Search code examples
javascriptjison

Jison Google-Like Parser


I have written a parser using Jison that is able to handle google-like search queries with operators and boolean operation support. Currently, I am having difficulty figuring out how to accept whitespace in between the AND OR and NOT operators. Any help would be greatly appreciated and I have attached some examples of desired input/output below.

Input:

  1. true && false || true
  2. ( true ) && ( false || true )
  3. true&&false||true

Result:

1-3. ([true]&&([false]||[true]))

Code:

%lex
%%

/* Lexical Grammar */

"AND"|"&&"          { return "AND" }
"OR"|"||"           { return "OR" }
"NOT"|"!"           { return "NOT" }
"("                 { return "OPEN" }
")"                 { return "CLOSE" }
":"                 { return "QUAL" }
"-"                 { return "DASH" }
"\""|"'"            { return "QUOTE" }
\s+                 { return "SPACE" }
\w+                 { return "WORD" }
"."                 { return "DOT" }
<<EOF>>             { return "EOF" }
.                   { return "INVALID" }
/lex

/* Operators */

%right AND OR
%right NOT
%right QUAL DASH DOT

%start START

%%

/* Language Grammar */

START
    : EXP EOF
        { return $1; }
    ;

EXP
    : EXP AND EXP
        { $$ = "(" + $1 + "&&" + $3 + ")"; }
    | EXP OR EXP
        { $$ = "(" + $1 + "||" + $3 + ")"; }
    | NOT EXP
        { $$ = "(!" + $2 + ")"; }
    | OPEN EXP CLOSE
        { $$ = $2; }
    | ARGS
        { $$ = "[" + $1 + "]"; }
    ;

ARGS
    : ARG SPACE ARGS
        { $$ = [ $1 ].concat($3); }
    | OP SPACE ARGS
        { $$ = [ $1 ].concat($3); }
    | ARG
        { $$ = [ $1 ]; }
    | OP
        { $$ = [ $1 ]; }
    ;

OP
    : DASH OP
        { $$ = "-" + $2; }
    | ARG QUAL ARG
        { $$ = $1 + ":" + $3; }
    ;

ARG
    : DASH ARG
        { $$ = "-" + $2; }
    | QUOTE TERMS QUOTE
        { $$ = $2.join(" "); }
    | TERM
        { $$ = $1; }
    ;

TERMS
    : TERM SPACE TERMS
        { $$ = [ $1 ].concat($3); }
    | TERM
        { $$ = [ $1 ]; }
    ;

TERM
    : TERM DASH TERM
        { $$ = $1 + $2 + $3; }
    | TERM DOT TERM
        { $$ = $1 + $2 + $3; }
    | WORD
        { $$ = $1; }
    ;

Solution

  • Figured it out.
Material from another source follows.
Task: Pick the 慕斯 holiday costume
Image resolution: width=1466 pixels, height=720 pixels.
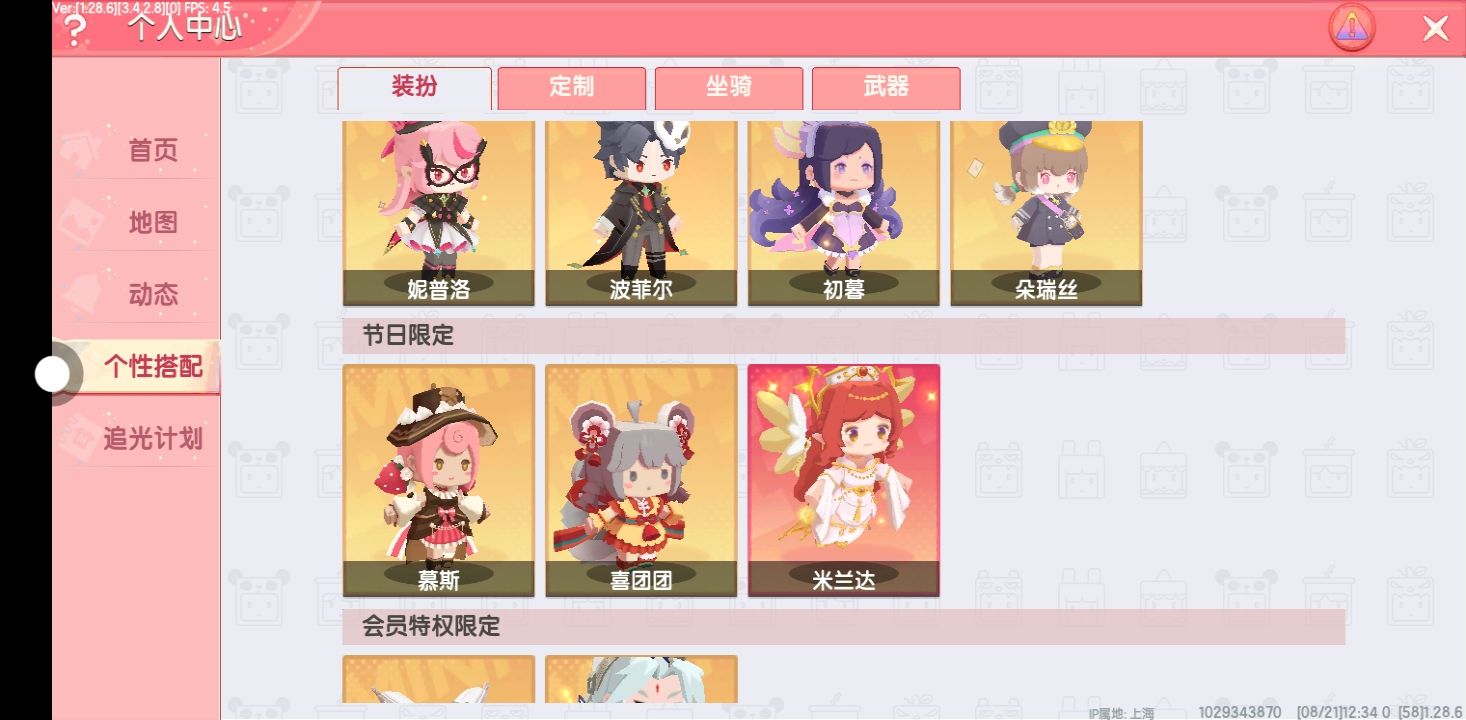Action: coord(439,480)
I started ignoring the whitespace, changed a few rules, and resolved the conflicts. The parser returns a function that is used to determine if some object matches the query. Here is the final result:

    /* Google-Like Parser */
    
    /* Lexical Grammar */
    
    %lex
    %%
    
    \s+                   { /* ignore whitespace */ }
    "AND"|"&&"            { return "AND" }
    "OR"|"||"             { return "OR" }
    "NOT"|"!"             { return "NOT" }
    "("                   { return "OPEN" }
    ")"                   { return "CLOSE" }
    ":"                   { return "QUAL" }
    "-"                   { return "NEG" }
    "\""|"'"              { return "QUOTE" }
    \w+                   { return "WORD" }
    "."                   { return "DOT" }
    <<EOF>>               { return "EOF" }
    .                     { return "INVALID" }
    
    /lex
    
    /* Operators */
    
    %right AND OR
    %right NOT
    %right QUAL NEG DOT
    
    %start START
    
    %%
    
    /* Language Grammar */
    
    START
        : EXP EOF
            { return $1; }
        ;
    
    EXP
        : EXP AND EXP
            { $$ = function(obj) { return ($1(obj) && $3(obj)); }; }
        | EXP OR EXP
            { $$ = function(obj) { return ($1(obj) || $3(obj)); }; }
        | NOT EXP
            { $$ = function(obj) { return !($2(obj)); }; }
        | OPEN EXP CLOSE
            { $$ = $2; }
        | ARGS
            { $$ = function(obj) { return parser.processArgs(obj, $1)(obj); }; }
        ;
    
    ARGS
        : ARG ARGS
            { $$ = [ $1, $2]; }
        | OP ARGS
            { $$ = [ $1, $2]; }
        | ARG
            { $$ = [ $1 ]; }
        | OP
            { $$ = [ $1 ]; }
        ;
    
    OP
        : NEG ARG
            {{
                $2.not = true;
                $$ = $2;
            }}
        | NEG ARG QUAL ARG
            {{
                $$ = {
                    "not": true,
                    "operator": $2.operand,
                    "operand": $4.operand
                };
            }}
        | ARG QUAL ARG
            {{
                $$ = {
                    "not": false,
                    "operator": $1.operand,
                    "operand": $3.operand
                };
            }}
        ;
    
    ARG
        : QUOTE TERMS QUOTE
            {{
                $$ = {
                    "not": false,
                    "operator": null,
                    "operand": $2.join(" ")
                };
            }}
        | TERM
            {{
                $$ = {
                    "not": false,
                    "operator": null,
                    "operand": $1
                };
            }}
        ;
    
    TERMS
        : TERM TERMS
            { $$ = [ $1 ].concat($2); }
        | TERM
            { $$ = [ $1 ]; }
        ;
    
    TERM
        : WORD DOT TERM
            { $$ = $1 + $2 + $3; }
        | WORD
            { $$ = $1; }
        ;
    
    %%
    
    parser.processArgs = function(obj, args) {
        if (args.length > 1)
        {
            if (args[0].operator)
                return function(obj) { return (parser.matchArg(obj, args[0]) && parser.processArgs(args[1])(obj)); };
            else
                return function(obj) { return (parser.matchArg(obj, args[0]) || parser.processArgs(args[1])(obj)); };
        }
        else
        {
            return function(obj) { return parser.matchArg(obj, args[0]); };
        }
    }
    
    /* Override Later */
    parser.matchArg = function(obj, arg) {
        return true;
    }